La malnutrición es la derrota del Estado
Un nuevo libro pone el foco en la necesidad de gobernar el sistema alimentario para acabar con el hambre y la obesidad
Uno de los ensayos más peculiares que he leído se titula Seeing Like a State (algo así como La perspectiva de un Estado), del profesor James C. Scott. Se trata de un libro sobre los grandes fracasos de los gobiernos en su empeño por mejorar la condición humana. Entre perlas como la colectivización soviética o el ujamaa tanzano, se cuela un capítulo sobre el descalabro del sector público a la hora de promover un modelo de agricultura justo y eficiente. Desde el intervencionismo planificador de los sesenta a la tecnofilia de los donantes en los noventa, el Estado moderno se ha mostrado incapaz de diseñar un modelo global de producción de alimentos compatible con las necesidades de las personas y del planeta en el que habitan.
Recordé a Scott leyendo Obesidad y desnutrición: consecuencias de la globalización alimentaria, de la investigadora y profesora Kattya Cascante. Este estupendo retrato del sistema alimentario mundial sitúa al Estado en el centro del análisis: primero, para describir su derrota ante la concepción más cruda de economía de mercado; después, para reclamar su responsabilidad en la gobernanza de los bienes públicos globales que están en juego en esta batalla.

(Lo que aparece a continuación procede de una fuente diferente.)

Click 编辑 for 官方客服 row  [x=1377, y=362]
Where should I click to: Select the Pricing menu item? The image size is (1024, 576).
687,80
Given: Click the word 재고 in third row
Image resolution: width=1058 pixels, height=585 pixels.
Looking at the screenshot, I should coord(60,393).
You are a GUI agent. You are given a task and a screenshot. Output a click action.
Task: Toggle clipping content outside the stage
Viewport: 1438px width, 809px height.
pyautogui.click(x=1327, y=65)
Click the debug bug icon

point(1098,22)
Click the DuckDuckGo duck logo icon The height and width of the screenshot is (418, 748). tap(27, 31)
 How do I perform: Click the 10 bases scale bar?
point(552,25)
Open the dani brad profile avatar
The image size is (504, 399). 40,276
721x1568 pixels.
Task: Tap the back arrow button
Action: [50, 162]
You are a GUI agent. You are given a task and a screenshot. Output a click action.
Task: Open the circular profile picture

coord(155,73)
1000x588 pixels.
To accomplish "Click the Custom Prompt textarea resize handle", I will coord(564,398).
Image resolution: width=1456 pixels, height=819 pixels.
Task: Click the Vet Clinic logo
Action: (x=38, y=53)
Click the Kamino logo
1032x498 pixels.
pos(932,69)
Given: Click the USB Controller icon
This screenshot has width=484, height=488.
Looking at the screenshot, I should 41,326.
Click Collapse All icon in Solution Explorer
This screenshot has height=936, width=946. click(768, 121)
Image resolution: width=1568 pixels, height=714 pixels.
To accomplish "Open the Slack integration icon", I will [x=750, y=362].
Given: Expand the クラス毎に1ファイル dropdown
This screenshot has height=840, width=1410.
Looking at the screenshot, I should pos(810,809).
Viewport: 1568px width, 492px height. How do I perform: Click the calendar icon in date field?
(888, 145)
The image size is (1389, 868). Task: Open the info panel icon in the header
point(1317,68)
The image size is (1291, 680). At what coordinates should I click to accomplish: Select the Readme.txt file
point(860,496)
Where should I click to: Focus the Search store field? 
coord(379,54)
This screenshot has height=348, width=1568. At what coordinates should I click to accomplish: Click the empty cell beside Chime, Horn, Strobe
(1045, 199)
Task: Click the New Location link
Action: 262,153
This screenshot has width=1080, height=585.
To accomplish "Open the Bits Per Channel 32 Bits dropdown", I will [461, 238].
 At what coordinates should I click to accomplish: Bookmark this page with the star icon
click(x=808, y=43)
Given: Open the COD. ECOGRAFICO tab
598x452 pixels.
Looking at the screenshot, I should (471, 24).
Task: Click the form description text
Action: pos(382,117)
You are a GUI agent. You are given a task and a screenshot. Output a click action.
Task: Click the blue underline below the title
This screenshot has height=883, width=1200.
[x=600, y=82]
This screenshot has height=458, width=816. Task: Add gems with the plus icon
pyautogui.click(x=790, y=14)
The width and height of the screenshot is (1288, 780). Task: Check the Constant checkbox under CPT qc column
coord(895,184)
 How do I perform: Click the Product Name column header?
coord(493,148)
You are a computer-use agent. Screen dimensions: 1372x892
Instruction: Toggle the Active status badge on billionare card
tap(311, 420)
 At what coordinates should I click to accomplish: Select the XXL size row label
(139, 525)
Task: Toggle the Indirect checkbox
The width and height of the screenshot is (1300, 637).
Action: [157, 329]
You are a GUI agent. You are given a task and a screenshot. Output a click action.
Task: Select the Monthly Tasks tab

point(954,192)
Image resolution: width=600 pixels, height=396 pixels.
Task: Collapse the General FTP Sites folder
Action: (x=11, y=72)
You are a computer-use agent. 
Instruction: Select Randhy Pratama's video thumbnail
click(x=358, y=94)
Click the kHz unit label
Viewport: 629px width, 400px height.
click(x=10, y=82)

La publicación no podría haber sido más oportuna. Como recordaba la Cumbre Alimentaria de la ONU celebrada el pasado otoño, el sistema se enfrenta a una verdadera tormenta perfecta: subidas de precios en alimentos e insumos; alteraciones de la oferta como consecuencia de los conflictos, las restricciones al comercio y los shocks naturales extremos; la crisis de endeudamiento de Estados y familias; y el desplazamiento o desaparición de los pequeños productores.
Dentro de poco, clima y demografía se conjurarán para reducir al mínimo nuestro margen de maniobra
El resultado: hasta 811 millones de personas padecieron hambre en 2020, un 20% más que en el año anterior. Otros 2.000 millones largos padecen sobrepeso u obesidad, en muchos casos como consecuencia de la pobreza.
Nada sugiere que esta tendencia vaya a cambiar en el corto plazo. Como recuerda Cascante, lo que hoy estamos viendo es el resultado de un proceso puesto en marcha hace décadas. Desde el productivismo de la revolución verde a las contradicciones de la Agenda 2030 (apostar por un modelo sostenible y basarlo a renglón seguido en un crecimiento ciego es decir una cosa y la contraria, sin dientes para hacer cumplir ninguna de ellas). Todavía contamos con medios de producción y alimentos suficientes, pero catastróficamente mal distribuidos. Dentro de poco, clima y demografía se conjurarán para reducir al mínimo nuestro margen de maniobra.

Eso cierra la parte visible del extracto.